“...After spending a very pleasant day at Haileybury with Farquharson [E. A. Sharp’s brother] we arrived late in London, and while glancing over an evening paper my eye suddenly caught a paragraph which made my heart almost stop. I could not bring myself to read it for a long time, though I knew it simply rechronicled the heading—“Sudden Death of Mr. Dante Gabriel Rossetti.” He died on Sunday night at Birchington. I cannot tell you what a grief this is to me. He has ever been to me a true friend, affectionate and generous—and to him I owe more perhaps than to any one after yourself. Apart from my deep regret at the loss of one whom I so loved, I have also the natural regret at what the loss of his living friendship means. I feel as if a sudden tower of strength on which I had greatly relied had given way: for not only would Rossetti’s house have been my own as long as and whenever I needed, but it was his influence while alive that I so much looked to. Comparatively little known to the public, his name has always been a power and recommendation in itself amongst men of letters and artists and those who have to do with both professions. When I recall all that Rossetti has been to me—the pleasure he has given me—the encouragement, the fellowship—I feel very bitter at heart to think I shall never see again the kindly gray eyes and the massive head of the great poet and artist. He has gone to his rest. It were selfish to wish otherwise considering all things....

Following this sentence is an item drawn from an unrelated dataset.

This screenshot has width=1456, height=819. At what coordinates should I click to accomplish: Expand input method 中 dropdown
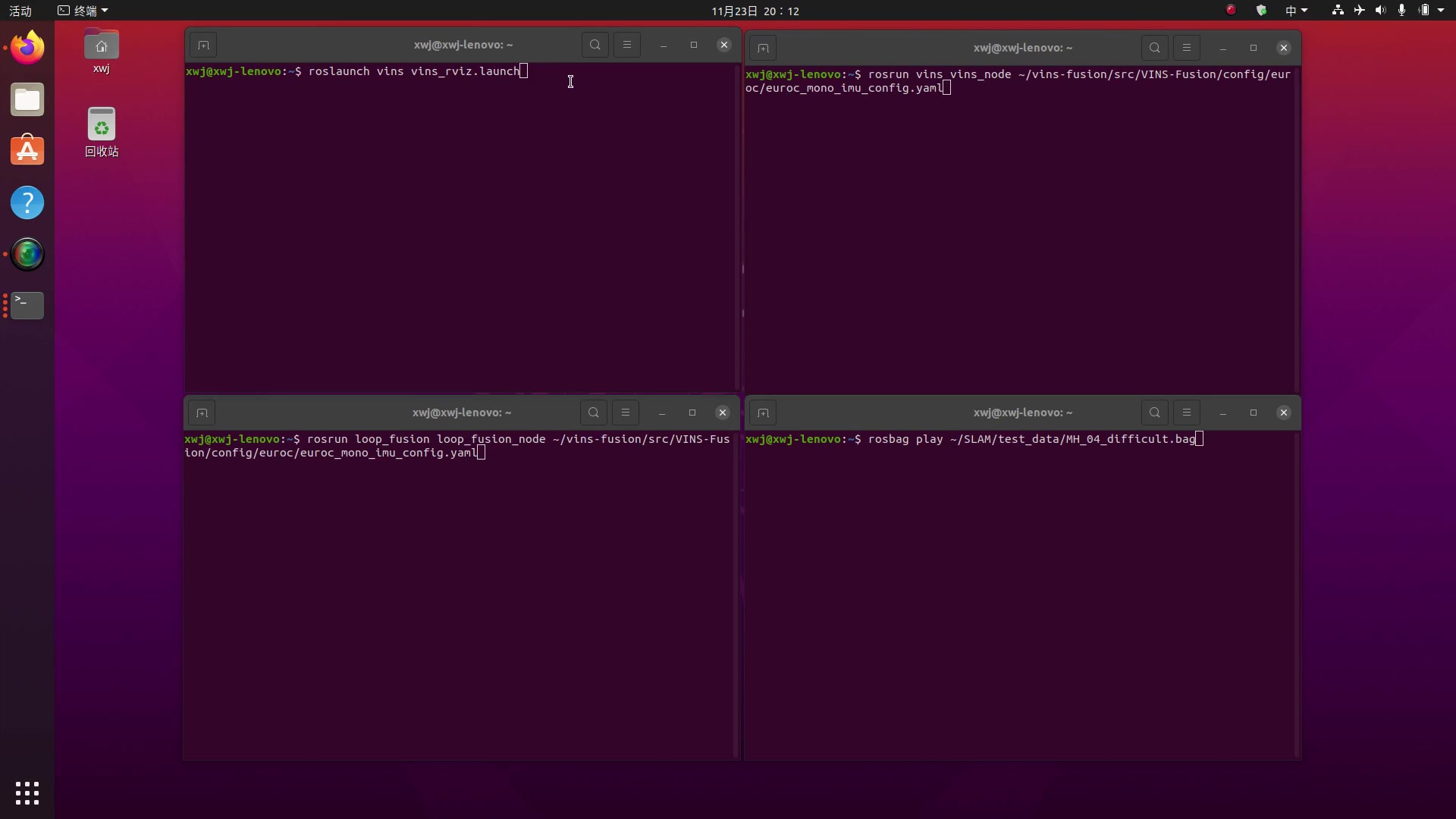[1296, 11]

If I take flowers down, part of the wreath shall be from you. He would have liked it himself, for he knew you through me, and he knew I am happier in this than most men perhaps.”

To E. A. S.:

April 13, 1882.

“ ... I have just returned (between twelve and one at night) tired and worn out with some necessary things in connection with Rossetti, taking me first to Chelsea, then away in the opposite direction to Euston Road. As I go down to Birchington by an early train, besides having much correspondence to get through after breakfast, I can only write a very short letter. I have felt the loss of my dear and great friend more and more. He had weaknesses and frailties within the last six or eight months owing to his illness, but to myself he was ever patient and true and affectionate. A grand heart and soul, a true friend, a great artist, a great poet, I shall not meet with such another. He loved me, I know—and believed and hoped great things of me, and within the last few days I have learned how generously and how urgently he impressed this upon others. God knows I do not grudge him his long-looked-for rest, yet I can hardly imagine London without him. I cannot realise it, and yet I know that I shall never again see the face lighten up when I come near, never again hear the voice whose mysterious fascination was like a spell. What fools are those vain men who talk of death: blinded, and full of the dust of corruption. As God lives, the soul dies not. What though the grave be silent, and the darkness of the Shadow become not peopled—to those eyes that can see there is light, light, light—to those ears that can hear the tumult of the disenfranchised, rejoicing. I am borne down not with the sense of annihilation, but with the vastness of life and the imminence of things spiritual. I know from something beyond and out of myself that we are now but dying to live, that there is no death, which is but as a child’s dream in a weary night.

I am very tired. You will forgive more, my dearest friend.”